КЫШ
ДВАПОРТФЕЛЯ
И ЦЕЛАЯ НЕДЕЛЯ
Мама сама укоротила брюки, а фуражку всю ночь держали в горячей воде, потом натянули на кастрюлю и выгладили, но она все равно спадала мне на глаза.
В общем, первого сентября я пошёл в школу, и на первой же перемене самый высокий из нашего класса мальчик Миша Львов измерил меня с ног до головы моим же портфелем. Измерил и тут же дал мне прозвище Двапортфеля. А сам себе он присвоил прозвище Тигра. Из-за фамилии Львов. Даже до старшеклассников дошло мое прозвище. На переменках они глазели на меня и удивлялись:
— Двапортфеля!
— Действительно, Двапортфеля!
Они меня не дразнили, но все равно я чувствовал самую большую обиду из всех, которые получал в яслях, в детском саду, во дворе и дома.

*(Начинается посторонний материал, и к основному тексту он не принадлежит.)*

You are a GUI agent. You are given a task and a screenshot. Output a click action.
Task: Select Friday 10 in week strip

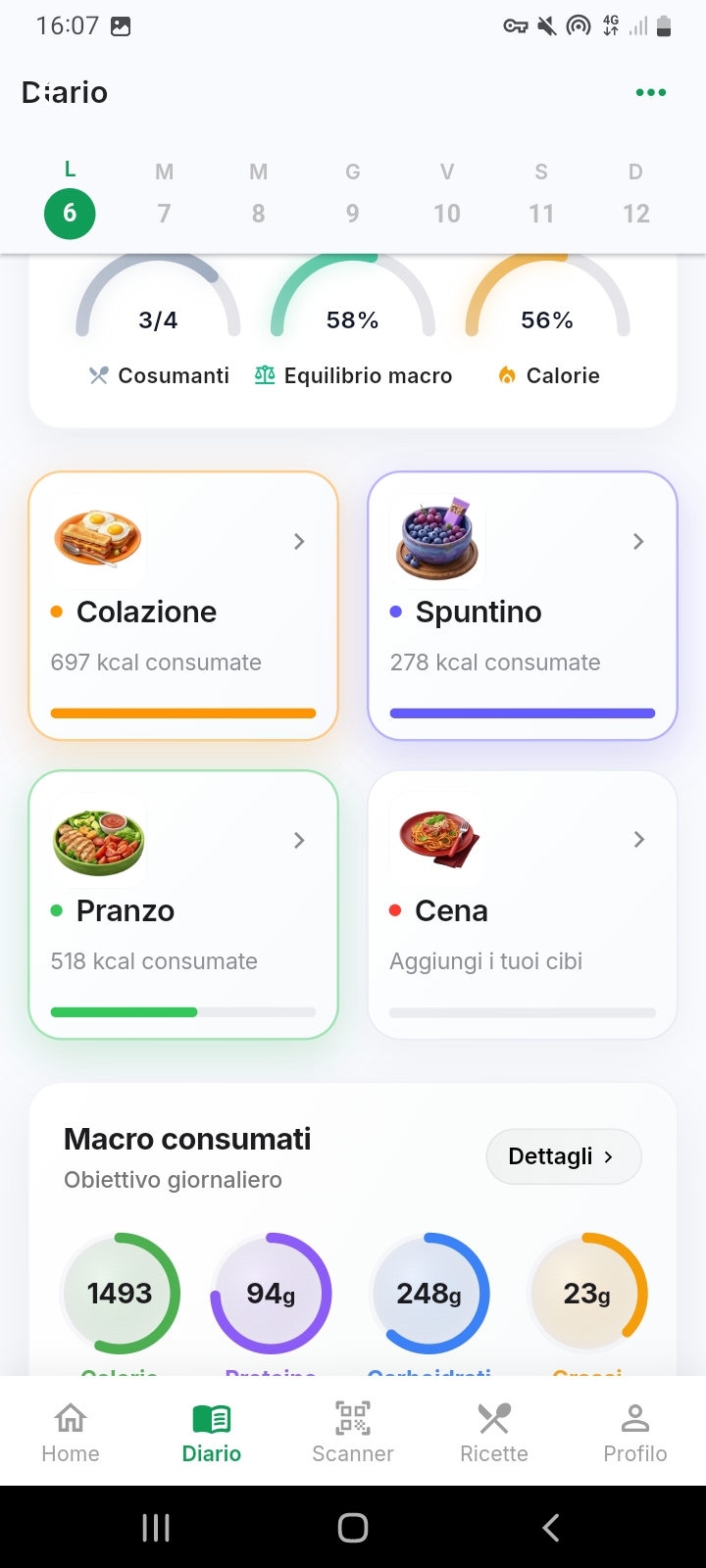(447, 194)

Я отходил куда-нибудь в сторонку, ни с кем не играл, и мне было так скучно, что хотелось плакать.
Правда, однажды ко мне подошла старшеклассница, погладила по голове и сказала:
— Двапортфеля, не вешай нос. Придет время, и ты станешь четырепортфеля, потом пять, а потом восемь. Вот посмотришь! А на переменке не стой на одном месте. Разминай косточки. И никого не бойся. Начнут пугать — раздувай ноздри. Сразу отстанут. Я всегда так делала. Я — Оля.
— А я — Алёша, — сказал я, и Оля показала, как надо раздувать ноздри.

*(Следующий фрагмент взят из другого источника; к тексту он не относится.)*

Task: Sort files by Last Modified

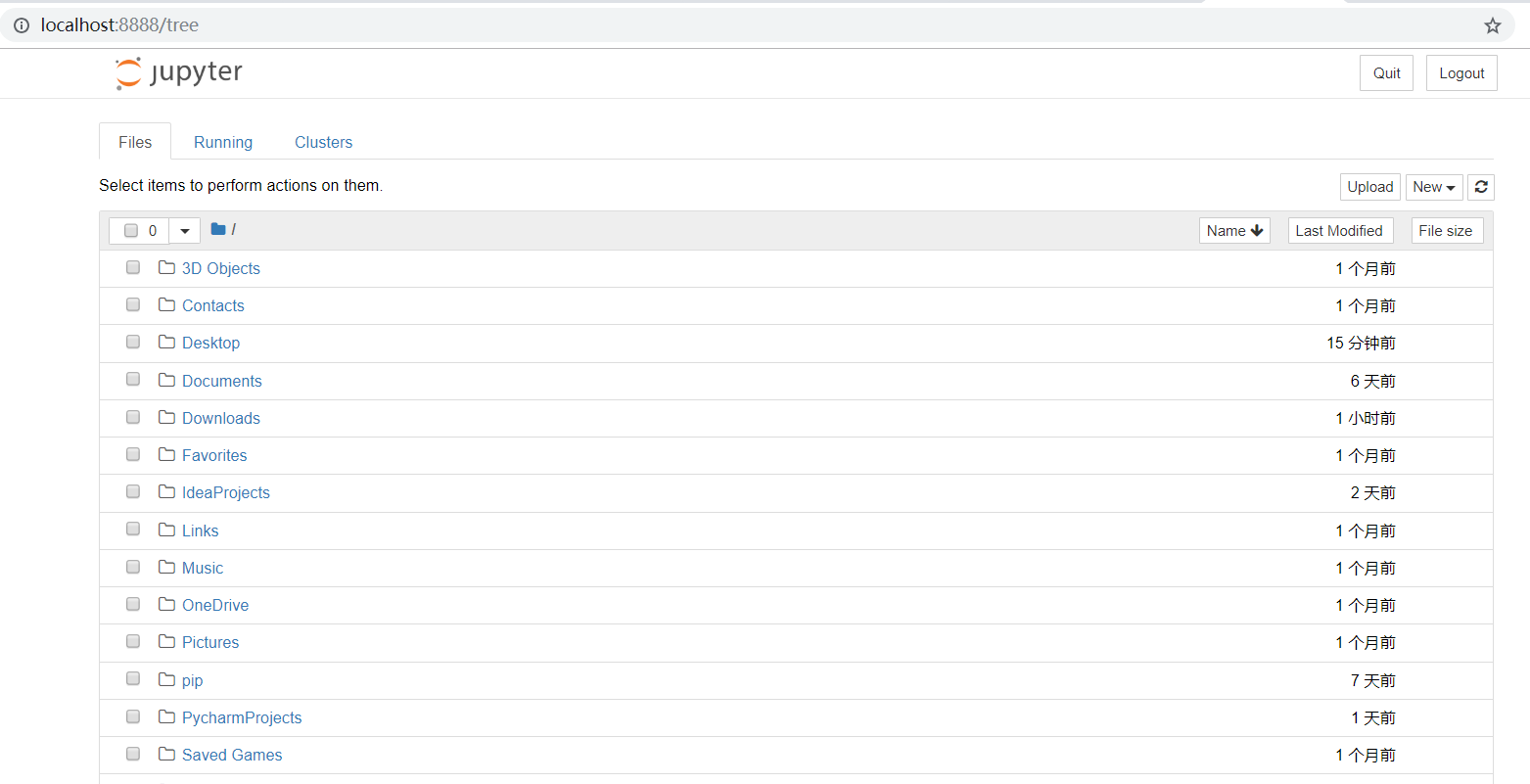Action: point(1339,230)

Но сколько я их потом ни раздувал, это никого не пугало, и у меня в ушах шумело от крика:
— Двапортфеля! Двапортфеля-а!
За такое прозвище я возненавидел Тигру.
Хорошо было Дадаеву. Его прозвали Дада! Капустина — Кочаном. Галю Пелёнкину, как бразильского футболиста, — Пеле. Гусева зовут Тега-тега, и он очень рад. Леню Каца — Кацо. Один я — Двапортфеля.
Ничего! Может, со временем им всем надоест такое длинное прозвище, и от него останется только Феля. Феля! Это неплохо…
Так я лежал и думал и вдруг засмотрелся… Перед моим окном на одном месте, прямо как вертолёт, висел воробей и вдруг — ба-бах! Стукнулся об стекло, упал на карниз, потом опять подпрыгнул, затрепыхался и что-то пытался клюнуть.
Тут я увидел большую синюю муху, которая залетела в комнату и хотела улететь обратно. Она жужжала, металась по стеклу, потом замолкала, как будто теряла сознание, и снова начинала кружиться на стекле, как на катке.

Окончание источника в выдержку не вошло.